Łamanie znaku przez okręg
    canis_lupus pisze:

      SP6IX pisze:


      Tak to wszystko prawda ale zapominamy że znak to podpis nas samych i to jak traktujemy przepisy a tam nie ma czegoś takiego jak łamańce a to czy je używasz czy nie to już twoja sprawa ,jeżeli nie ma czegoś w przepisach niema potrzeby tego stosowania ,ja to nazywam nadgorliwością i chęcią bycia innym a to przywara maluśkich.



    W przepisach nie ma tez nic na temat powstrzymywania się z bekaniem przy rodzinnym obiedzie. Widać jestem nadgorliwy i maluśki. Jak rozumiem Ty nie?


Na wymienioną dolegliwość jest kilka środków.
1 Kultura. U jednego z naszych sąsiadów dobre beknięcie to pochwała obiadu.
2. Kultura rodzinna, w chlewie i oborze nikomu to nie przeszkadza. W domu to zależy od kultury rodzinnej.
3. Espumisan

Nadmiar wolności w połączeniu z inteligencją inaczej najczęściej prowadzi do nieszczęścia.
Inna sprawa, że wiele osób o zbyt wybujałym ego zaspakaja się jak tylko może.
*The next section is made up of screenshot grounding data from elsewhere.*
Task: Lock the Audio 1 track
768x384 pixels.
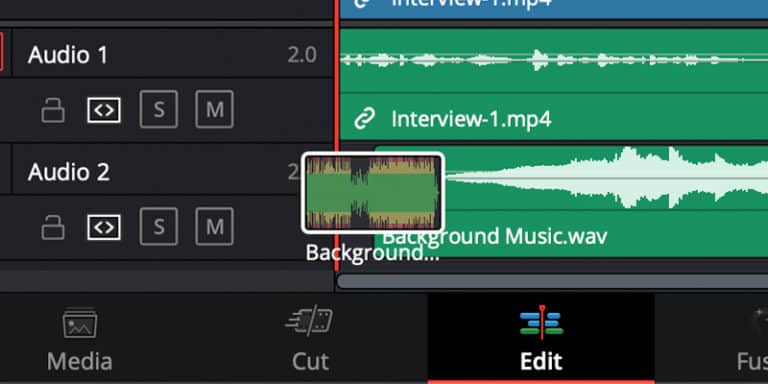Action: [53, 110]
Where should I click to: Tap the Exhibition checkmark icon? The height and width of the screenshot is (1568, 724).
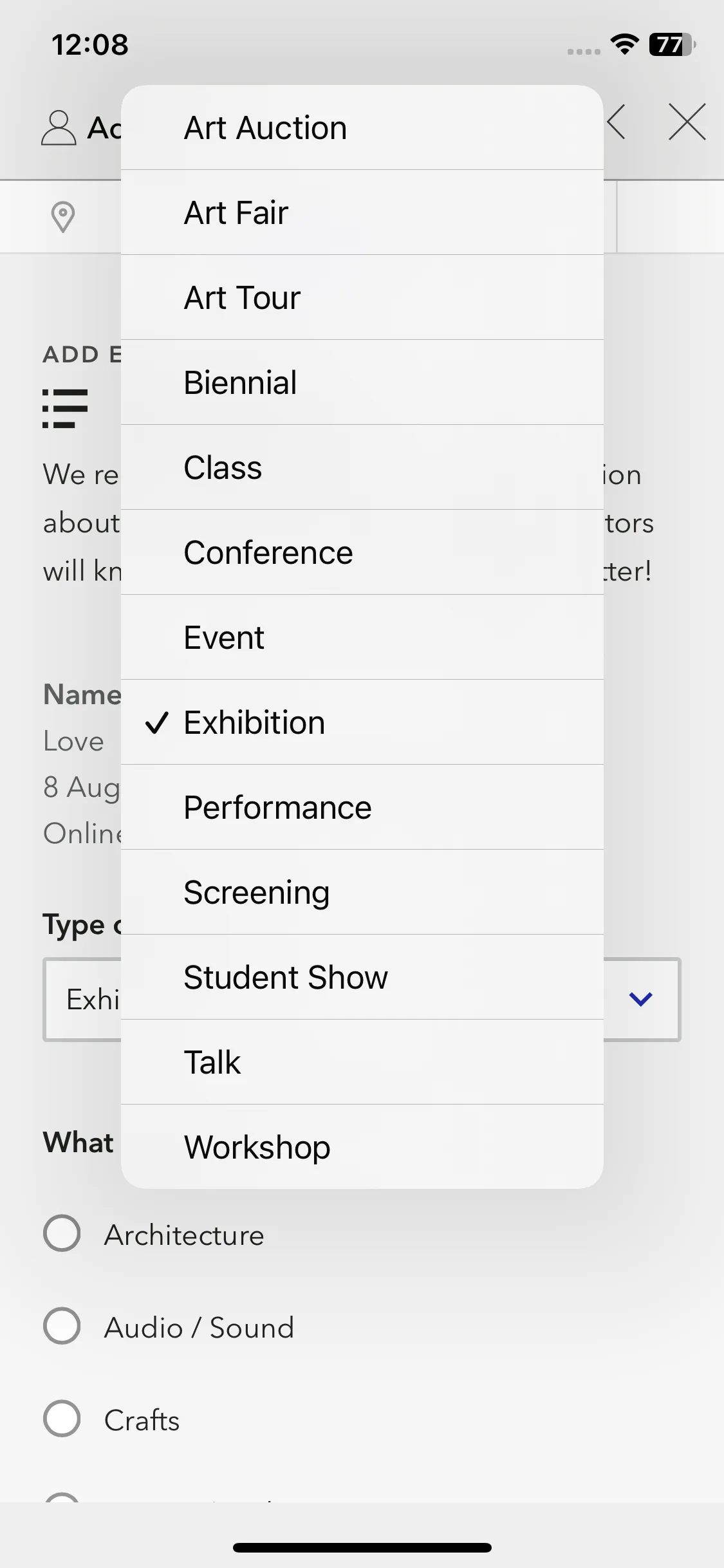157,723
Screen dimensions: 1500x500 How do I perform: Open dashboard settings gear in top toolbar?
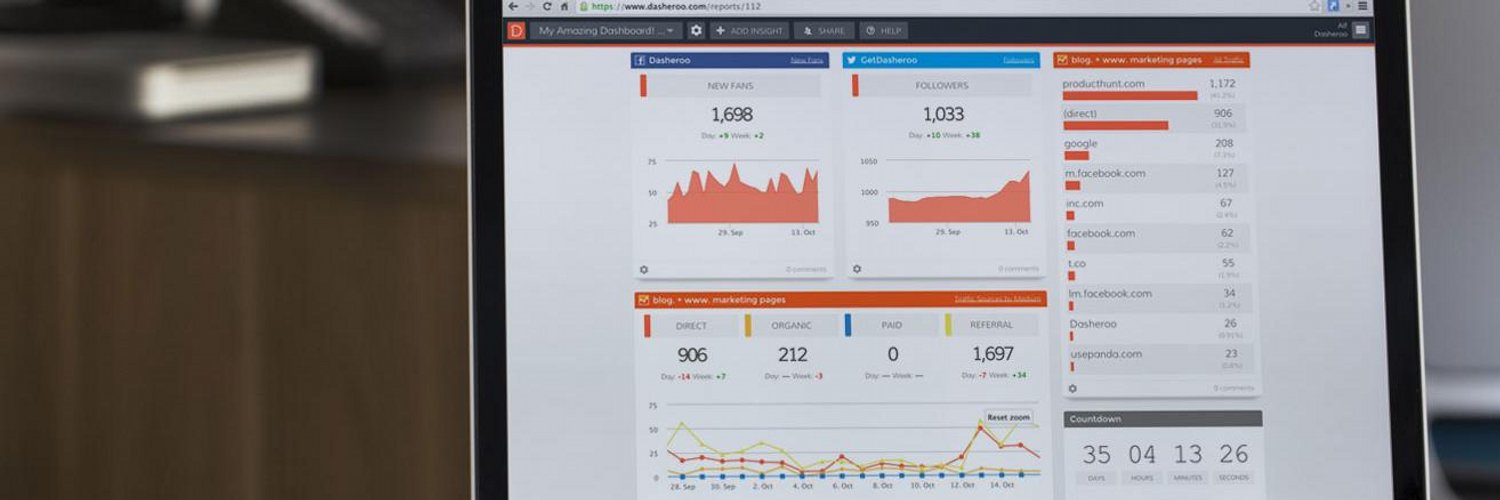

Malując kwiatki na tablicach rejestracyjnych samochodu, dogryzając kolegom na forum (tak, jak moich dzieci suczka - jej (choćby pęcherz miał jej pęknąć) musiało być na wierzchu. A także popisując się przekroczeniem prawa w poczuciu bezkarności. A jak beczą gdy ich ta sprawiedliwość dopadnie.
Najlepiej przytoczyć interpretację prawną UKE i zamknąć sprawę.